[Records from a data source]
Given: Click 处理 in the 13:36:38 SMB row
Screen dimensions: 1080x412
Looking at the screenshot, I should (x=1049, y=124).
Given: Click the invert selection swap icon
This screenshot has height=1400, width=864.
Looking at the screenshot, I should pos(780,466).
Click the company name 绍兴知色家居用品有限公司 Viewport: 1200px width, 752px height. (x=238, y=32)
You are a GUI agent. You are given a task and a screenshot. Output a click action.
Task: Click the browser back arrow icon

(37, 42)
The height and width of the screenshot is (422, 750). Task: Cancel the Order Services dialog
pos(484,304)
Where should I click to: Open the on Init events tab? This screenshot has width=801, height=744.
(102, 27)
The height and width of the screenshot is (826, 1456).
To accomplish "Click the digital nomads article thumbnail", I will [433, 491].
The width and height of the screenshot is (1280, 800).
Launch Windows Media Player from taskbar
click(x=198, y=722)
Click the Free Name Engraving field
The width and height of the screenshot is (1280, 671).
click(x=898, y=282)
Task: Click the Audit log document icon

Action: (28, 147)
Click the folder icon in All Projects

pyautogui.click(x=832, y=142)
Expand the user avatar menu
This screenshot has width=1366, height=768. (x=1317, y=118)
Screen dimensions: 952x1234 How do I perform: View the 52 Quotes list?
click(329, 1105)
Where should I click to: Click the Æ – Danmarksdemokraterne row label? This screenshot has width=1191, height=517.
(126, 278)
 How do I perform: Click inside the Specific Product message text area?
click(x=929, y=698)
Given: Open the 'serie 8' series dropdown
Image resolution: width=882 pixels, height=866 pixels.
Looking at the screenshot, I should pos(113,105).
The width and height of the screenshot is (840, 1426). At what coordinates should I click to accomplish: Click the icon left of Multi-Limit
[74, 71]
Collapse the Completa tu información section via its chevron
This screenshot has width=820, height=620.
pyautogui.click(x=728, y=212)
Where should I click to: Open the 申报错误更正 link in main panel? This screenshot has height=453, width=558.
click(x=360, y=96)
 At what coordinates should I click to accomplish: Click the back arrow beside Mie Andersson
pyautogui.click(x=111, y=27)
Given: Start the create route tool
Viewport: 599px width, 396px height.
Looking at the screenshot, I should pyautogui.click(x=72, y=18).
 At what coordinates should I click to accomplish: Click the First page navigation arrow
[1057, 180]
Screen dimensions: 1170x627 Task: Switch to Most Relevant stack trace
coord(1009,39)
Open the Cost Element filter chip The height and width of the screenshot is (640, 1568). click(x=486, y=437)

◆ **What is being asked**:
All lines of the data above must be repeated exactly.

◆ **Response to the task**:
Given: Click 处理 in the 13:36:38 SMB row
Screen dimensions: 1080x412
Looking at the screenshot, I should (x=1049, y=124).
Given: Click the invert selection swap icon
This screenshot has height=1400, width=864.
Looking at the screenshot, I should pos(780,466).
Click the company name 绍兴知色家居用品有限公司 Viewport: 1200px width, 752px height. (x=238, y=32)
You are a GUI agent. You are given a task and a screenshot. Output a click action.
Task: Click the browser back arrow icon

(37, 42)
The height and width of the screenshot is (422, 750). Task: Cancel the Order Services dialog
pos(484,304)
Where should I click to: Open the on Init events tab? This screenshot has width=801, height=744.
(102, 27)
The height and width of the screenshot is (826, 1456).
To accomplish "Click the digital nomads article thumbnail", I will [433, 491].
The width and height of the screenshot is (1280, 800).
Launch Windows Media Player from taskbar
click(x=198, y=722)
Click the Free Name Engraving field
The width and height of the screenshot is (1280, 671).
click(x=898, y=282)
Task: Click the Audit log document icon

Action: (28, 147)
Click the folder icon in All Projects

pyautogui.click(x=832, y=142)
Expand the user avatar menu
This screenshot has width=1366, height=768. (x=1317, y=118)
Screen dimensions: 952x1234 How do I perform: View the 52 Quotes list?
click(329, 1105)
Where should I click to: Click the Æ – Danmarksdemokraterne row label? This screenshot has width=1191, height=517.
(126, 278)
 How do I perform: Click inside the Specific Product message text area?
click(x=929, y=698)
Given: Open the 'serie 8' series dropdown
Image resolution: width=882 pixels, height=866 pixels.
Looking at the screenshot, I should pos(113,105).
The width and height of the screenshot is (840, 1426). At what coordinates should I click to accomplish: Click the icon left of Multi-Limit
[74, 71]
Collapse the Completa tu información section via its chevron
This screenshot has width=820, height=620.
pyautogui.click(x=728, y=212)
Where should I click to: Open the 申报错误更正 link in main panel? This screenshot has height=453, width=558.
click(x=360, y=96)
 At what coordinates should I click to accomplish: Click the back arrow beside Mie Andersson
pyautogui.click(x=111, y=27)
Given: Start the create route tool
Viewport: 599px width, 396px height.
Looking at the screenshot, I should pyautogui.click(x=72, y=18).
 At what coordinates should I click to accomplish: Click the First page navigation arrow
[1057, 180]
Screen dimensions: 1170x627 Task: Switch to Most Relevant stack trace
coord(1009,39)
Open the Cost Element filter chip The height and width of the screenshot is (640, 1568). click(x=486, y=437)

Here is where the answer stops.